▸ DIRECTIVES
**a)** In the commentary on a Fed rate delay, what reason does Kellner give first for the Federal Reserve to hold off on raising rates?
**b)** From the commentary on a Fed rate delay, output word for word the part that opens with the words containing "I know its not" and closes with "in stock prices.".
**c)** Go on with the commentary on a Fed rate delay, starting after its last sentence.

I know its not fair to pick on an old guy who should have been put out to pasture long ago. But the chief economist for Dow Jones/MarketWatch, Irving Kellner, posted something this morning so truly stupid that he deserves a smackdown——especially after 40 years on Wall Street as top economist at Chase, Chemical and Manufacturers Hanover etc.
Making the case for yet another Fed rate delay, Kellner offered up this gem right out of the gate:
Every day brings another reason why the Federal Reserve should hold off before raising interest rates………First and foremost there was the recent plunge in stock prices.
Huh? Apparently dips are now “plunges” and no longer permitted.
I was actually thinking this was the obligatory hat tip to the casino, and that some better reasons for delay would soon follow. Alas, they got worse!
It wasn’t that Kellner has espied a hair-curling recession lurking around the corner, which might have been flagged by the stock market’s recent 10% “correction”.
No, it was just that the market stumbled for fear that the Fed might stop the juice, and that was reason enough to keep the free money flowing into the 81st month:
There were a number of reasons advanced for its plunge, but when you peel them away one reason stands out: the stock market did not like the idea that the days of easy money, which kept equities afloat, were about to come to an end.
There you have it. The case for ease is that Wall Street prefers ease.
Stated differently, the Fed and other central banks have generated such an humungous and incendiary bubble that they dare not risk puncturing it——even if it means indefinitely perpetuating the absolute lunacy of ZIRP.
In fact, in his apparent dotage, Kellner argued exactly that. The Fed has to keep rates pinned to the zero bound because all the other central banks are doing the same thing.
Another reason for the Fed to stand pat on rates is that most other central banks are easing. A tighter Fed at a time of global ease would only exacerbate its effects both domestically as well as internationally.

▸ LISTING
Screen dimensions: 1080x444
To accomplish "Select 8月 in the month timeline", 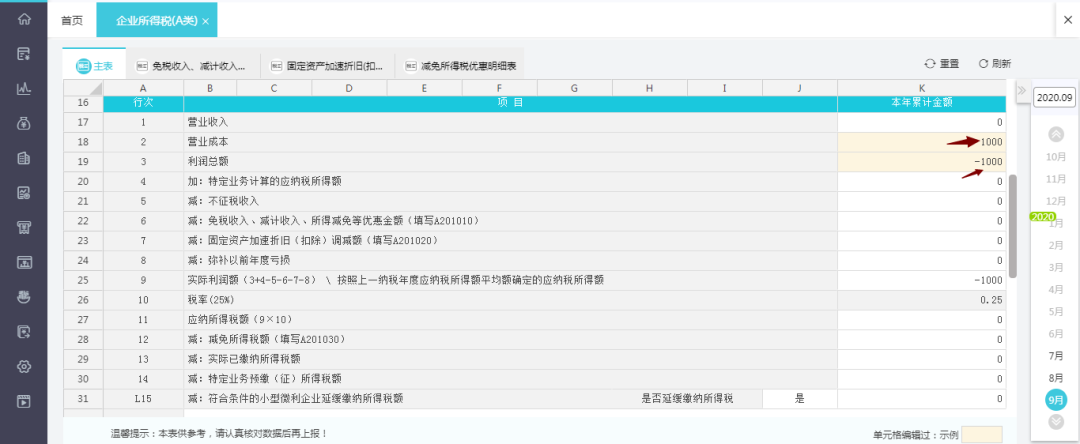I will tap(1055, 377).
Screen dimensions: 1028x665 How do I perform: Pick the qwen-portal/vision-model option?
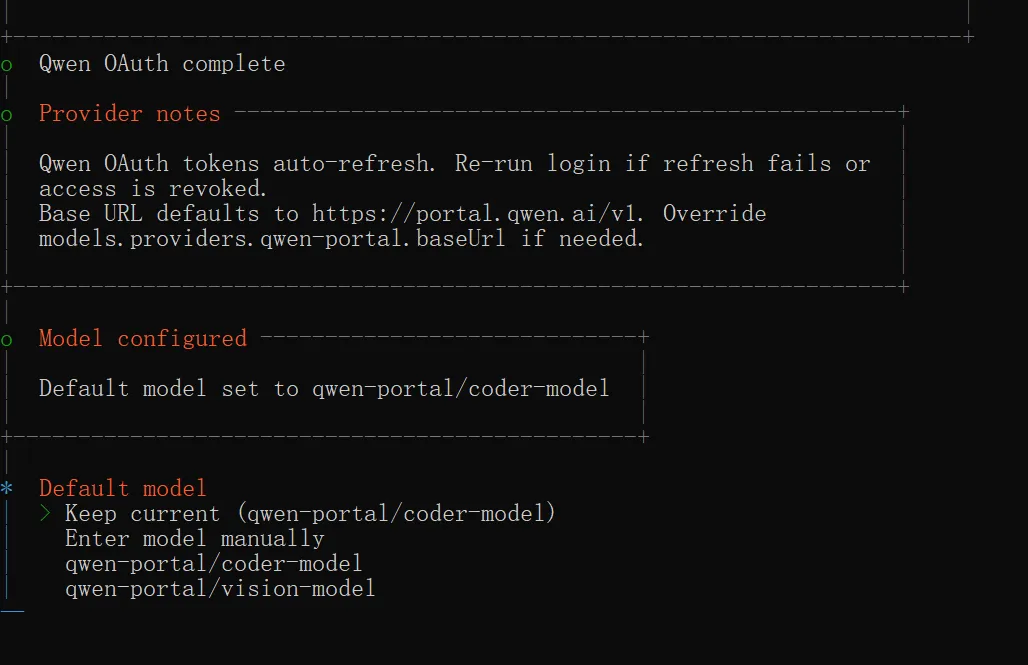click(220, 589)
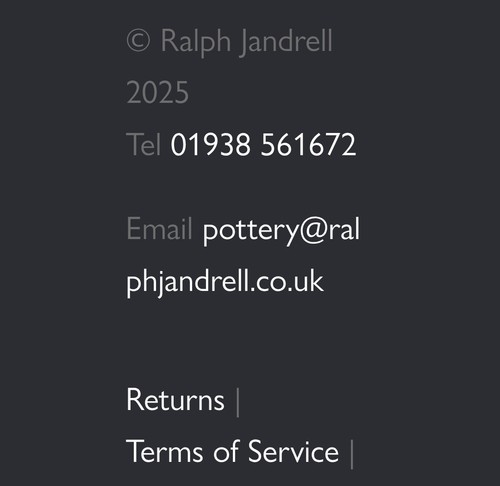Click the grey Email label
500x486 pixels.
coord(159,228)
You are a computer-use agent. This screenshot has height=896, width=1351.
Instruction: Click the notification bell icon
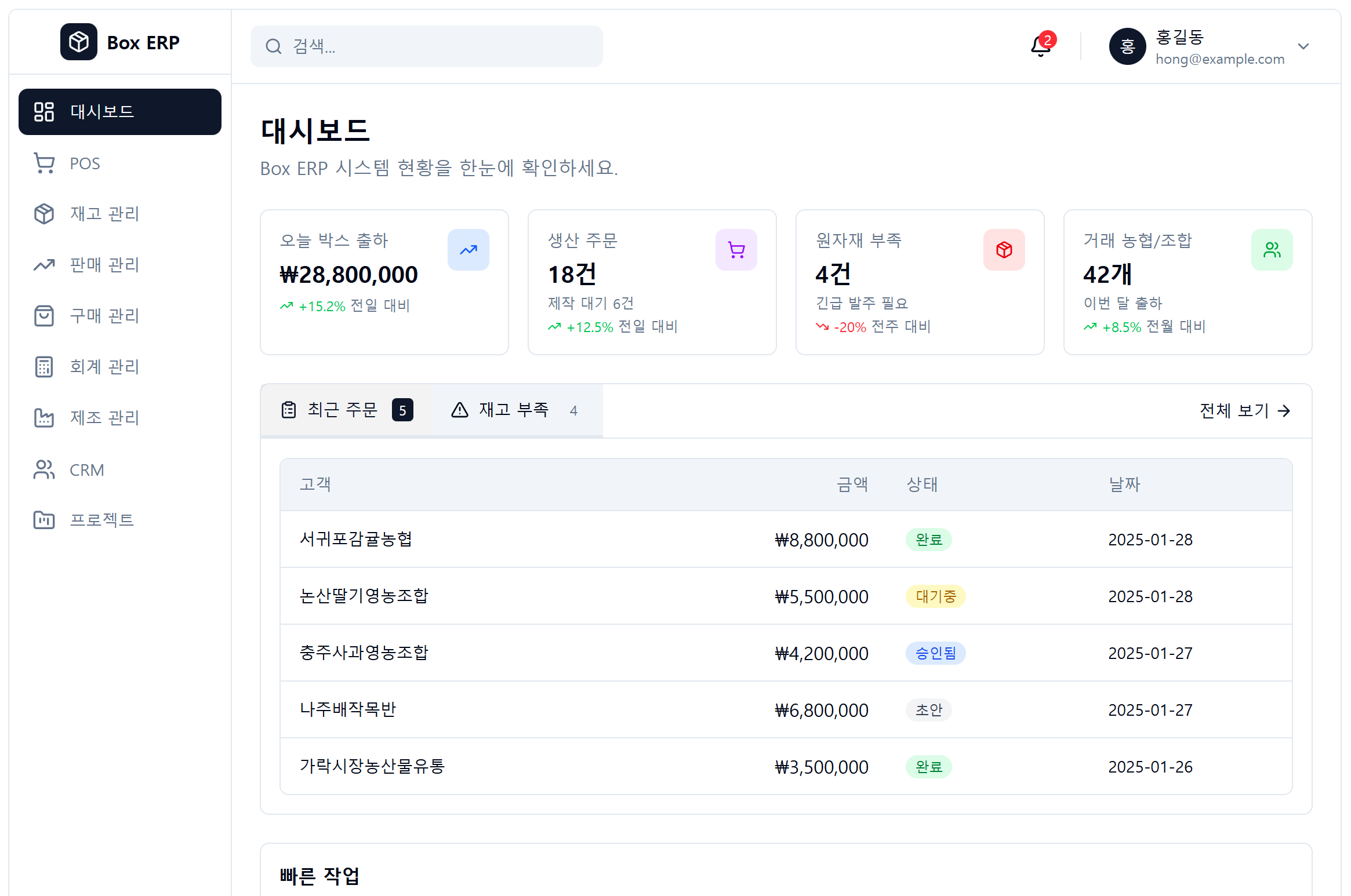coord(1041,46)
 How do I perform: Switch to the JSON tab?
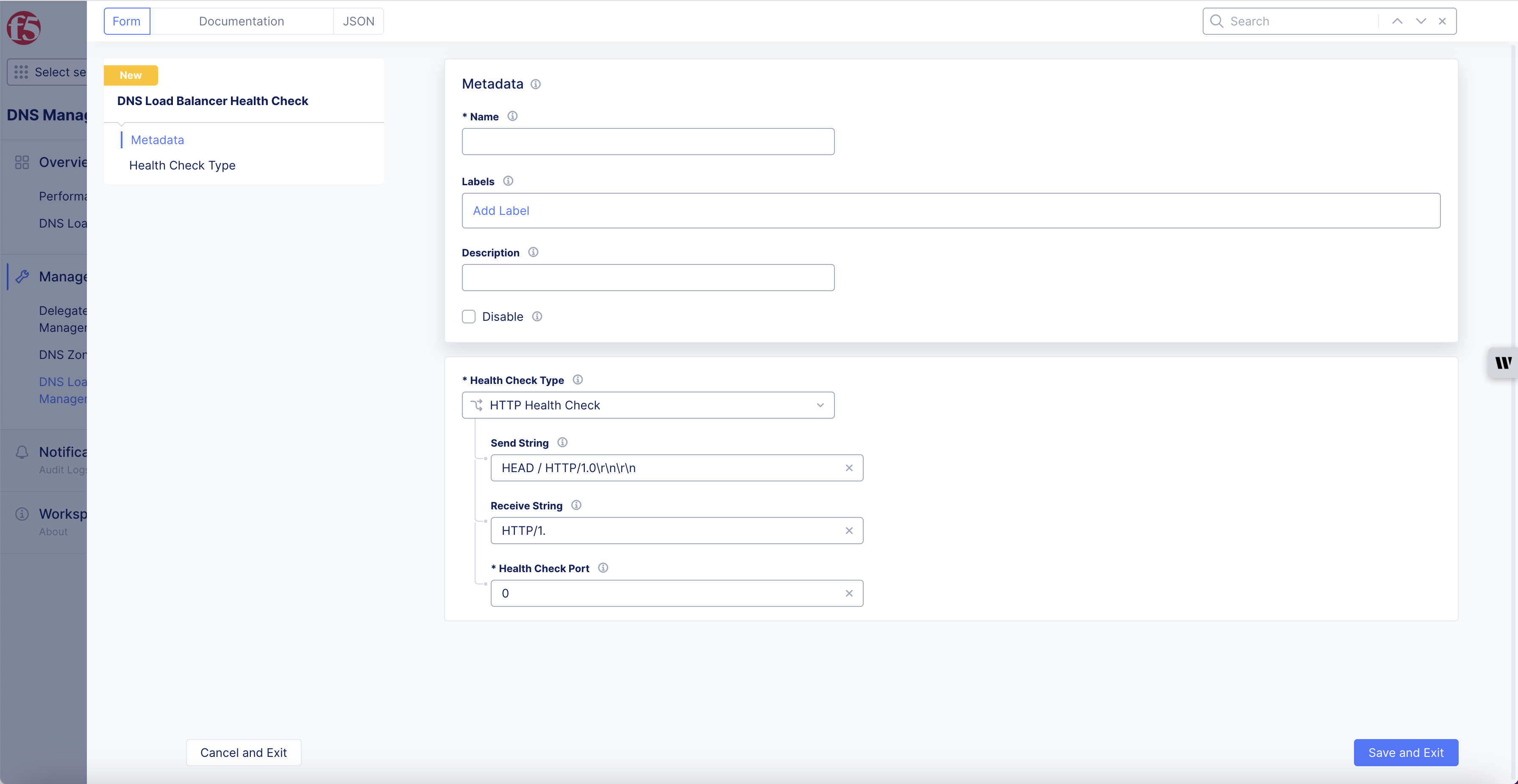point(358,21)
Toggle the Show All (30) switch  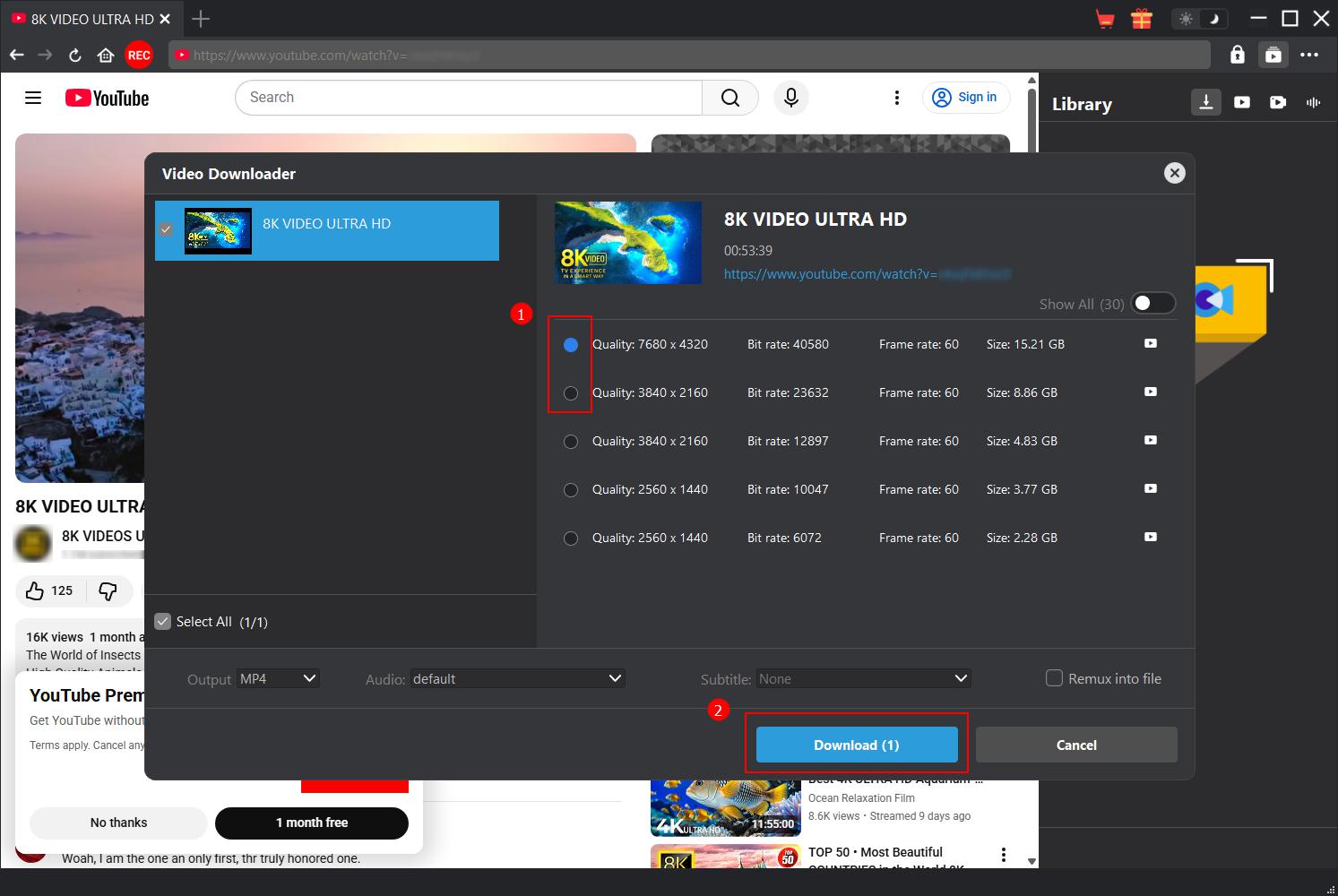click(x=1152, y=303)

▸ EXERCISE RESULTS
**a)** The recent plunge in stock prices.

**b)**
I know its not fair to pick on an old guy who should have been put out to pasture long ago. But the chief economist for Dow Jones/MarketWatch, Irving Kellner, posted something this morning so truly stupid that he deserves a smackdown——especially after 40 years on Wall Street as top economist at Chase, Chemical and Manufacturers Hanover etc.
Making the case for yet another Fed rate delay, Kellner offered up this gem right out of the gate:
Every day brings another reason why the Federal Reserve should hold off before raising interest rates………First and foremost there was the recent plunge in stock prices.

**c)**
Well, indeed it would, but that’s exactly the trouble. We have been in a time of “global ease” for the past 20 years running. Owing to the madcap money printing spree of the world’s convoy of central banks, the very notion of financial discipline and honest price discovery in the money and capital markets has been expurgated from the system.
Ever since Greenspan bailed-out the big Wall Street banks at the time of the 1994 peso crisis and Mr. Deng’s China went all out cranking up the red printing presses with a 60% devaluation of the RMB the same year, central bank balance sheets have been on a tear. From a combined footing of approximately $2 trillion at the time, they have now exploded to upwards of $22 trillion.
This was not chump change for the bingo parlors. It was high powered central bank credit, and it has grown at 13% per year for two decades—-nearly without respite.
Consequently, the global economy has become saturated with an unsustainable $200 trillion burden of public and private debt; an immense overhang of malinvestments, excess capacity and deflationary pressures; and vastly and systematically falsified asset prices owing to the massive intrusion of central banks in financial markets everywhere on the planet.
Needless to say, the epicenter of this unprecedented monetary deformation is the Red Ponzi of China. But by Kellner’s Keynesian lights this $28 trillion pyramid of runaway credit is some kind of economic “powerhouse” that has now stumbled slightly, providing still another reason for delaying the rate increase:
Behind this were rising concerns over the state of China’s economy. Until recently it was a powerhouse that helped propel many other economies higher. Lately, however, demand emanating from China softened, dragging commodities prices down with it.
Then there is this ritual throwback to the old-time Keynesian playbook. Apparently 25 basis points in the canyons of Wall Street—–rates that no one on main street can ever access—–will cause exports, housing and autos to crumble:
…..higher interest rates will act as a brake on the nascent recovery. It will hurt exports while encouraging imports. Tighter money will also hurt interest-rate sensitive sectors such as autos and housing.
Oh, c’mon. This doddering old fool is saying that if money costs anything at all, it will stop capitalist prosperity dead in its tracks. Not that several centuries of economic progress prior to 1995—-when interest rates were never zero—- would tend to suggest otherwise.
Here’s the thing. Kellner’s dopey case for more ZIRP may be downright primitive and stupid, but its the essential argument of the vast majority of Wall Street economists and strategists. Like Kellner, they have been so mesmerized by the Fed’s magical printing press that they can no longer see the forest for the trees.
Well, here’s the forest. The Fed is sitting on a powder keg. As my colleague, Lee Adler, noted the other day, the eruption of Federal Reserve credit since the early 1990s, but especially since the financial crisis, has inundated the banking system with excess reserves.
To wit, so called “required” reserves are in the range of $95 billion, but excess reserves parked at the New York Fed amount to upwards of $2.6 trillion. So, as shown below, the Fed’s massive credit emissions never left the canyons of Wall Street.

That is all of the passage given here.